Our results are consistent with the previous reports which showed that CK had a low oral bioavailability (approximately 5%) in rats. However, as shown in our results, the low oral bioavailability of CK can be improved by esterification of CK into CK-B and CK-O.


Octyl ester ofginsenoside compound K as novel anti‐hepatoma compound: Synthesis and evaluation on murine H22 cells in vitro and in vivo


Ginsenoside compound K (M1) is the active form of major ginsenosides deglycosylated by intestinal bacteria after oral administration. However, M1 was reported to selectively accumulate in liver and transform to fatty acid esters. Ester of M1 was not excreted by bile as M1 was, which means it was accumulated in the liver longer than M1. This study reported a synthetic method of M1‐O, a mono‐octyl ester of M1, and evaluated the anticancer property against murine H22 cell both in vitro and in vivo. As a result, both M1 and M1‐O showed a dose‐dependent manner in cytotoxicity assay in vitro. At lower dose of 12.5 μm, M1‐O showed moderate detoxification. Instead, M1‐O exhibited significantly higher inhibition in H22‐bearing mice than M1. M1‐O induced murine H22 tumor cellular apoptosis in caspase‐dependent pathway given that pan‐caspase inhibitor, Z‐VAD‐FMK, could reverse the cytotoxicity induced by M1‐O. Additionally, pro‐ and anti‐apoptosis proteins, Bcl‐2 and Bax, altered and consequently induced increased expression of cleaved caspase‐3. Interestingly, cyclophosphamide regimen significantly induced atrophy of spleen and thymus, main immune organs, while M1‐O treatment greatly alleviated this atrophy. Collectively, we propose M1‐O as a candidate for live cancer treatment.

M1-O exerted strong anti-tumor activity by suppression of anti-apoptotic protein Bcl-2 and increase of pro-apoptotic protein Bax

Note: M1-O is the same think as CK-O


Ginsenosides are isolated from the Panax quinquefolius. This is a natural product triterpene saponins and steroid glycosides. Ginsenosides are the members of a dammarane family, which consists of a 4-ring and steroid-like structure. All ginsenosides have two or three hydroxyl groups in the carbon 3 and 20. Ginsenosides are converted into active metabolites like 20(S)- protopanaxadiol Rb1-Rb3, Rc, Rd, Rg3, Rh2, Rs1 (2) with help of human gut bacteria -glycosidase Eubacterium sp.
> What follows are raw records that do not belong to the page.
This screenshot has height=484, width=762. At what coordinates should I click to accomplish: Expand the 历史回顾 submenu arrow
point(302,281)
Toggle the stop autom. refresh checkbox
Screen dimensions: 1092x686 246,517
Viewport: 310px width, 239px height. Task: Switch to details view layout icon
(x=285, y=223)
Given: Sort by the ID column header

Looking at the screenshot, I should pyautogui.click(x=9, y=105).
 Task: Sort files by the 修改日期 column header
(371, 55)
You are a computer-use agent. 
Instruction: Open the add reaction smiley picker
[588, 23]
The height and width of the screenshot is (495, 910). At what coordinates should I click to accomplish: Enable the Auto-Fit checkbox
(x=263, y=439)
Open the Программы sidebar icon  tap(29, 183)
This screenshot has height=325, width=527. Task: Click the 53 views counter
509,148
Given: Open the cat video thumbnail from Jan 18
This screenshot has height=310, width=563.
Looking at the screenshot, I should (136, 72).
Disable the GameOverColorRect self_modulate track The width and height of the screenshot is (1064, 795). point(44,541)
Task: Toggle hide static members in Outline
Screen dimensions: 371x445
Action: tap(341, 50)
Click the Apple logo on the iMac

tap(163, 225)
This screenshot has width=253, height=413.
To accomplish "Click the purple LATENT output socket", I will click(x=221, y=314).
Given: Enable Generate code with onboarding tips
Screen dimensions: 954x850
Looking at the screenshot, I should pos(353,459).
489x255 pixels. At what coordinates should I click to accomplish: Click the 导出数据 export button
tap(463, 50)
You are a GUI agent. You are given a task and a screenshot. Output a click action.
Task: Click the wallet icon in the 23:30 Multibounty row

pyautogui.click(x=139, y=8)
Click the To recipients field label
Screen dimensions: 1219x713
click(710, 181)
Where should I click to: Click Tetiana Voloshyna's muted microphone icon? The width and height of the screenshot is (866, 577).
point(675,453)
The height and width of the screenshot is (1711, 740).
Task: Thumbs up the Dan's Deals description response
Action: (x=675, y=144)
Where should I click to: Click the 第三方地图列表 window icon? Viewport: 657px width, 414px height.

A-44. Ginsenosides produced a variety of pharmacological activities such as anti-inflammatory, anti-oxidant, anti-cancer and vasorelaxation.                                                                                                                                                                       
                      

Emerging signals modulating potential of ginseng and its active compounds focusing on neurodegenerative diseases

  

Conclusion

The ginseng compound K ester CK-O is likely to be a potent drug in humans with a range of effects, some of which do relate to autism and epilepsy.

Very often people with epilepsy are excluded from autism clinical trials.  Here is one drug where you might want to start with that very group.

CK-O will have multiple effects, meaning it is not selective, so while it may have some very good effects, there may be some negative ones.

You might think the CK-O molecule would be a good basis on which to build a modern patentable drug; a K-O (knock-out) for someone.

Natural substances with health benefits like phytoestrogens (soy etc), curcumin/turmeric, ginseng and even bee propolis either need to be eaten in large quantities or the active substance identified and synthesized. The people with neurofibromatosis (NF-1, NF-2) consuming large amounts of expensive New Zealand propolis as a PAK1 inhibitor might as well save money and buy the active ingredient itself another ester, this time caffeic acid phenethyl ester, and gives the bees a rest.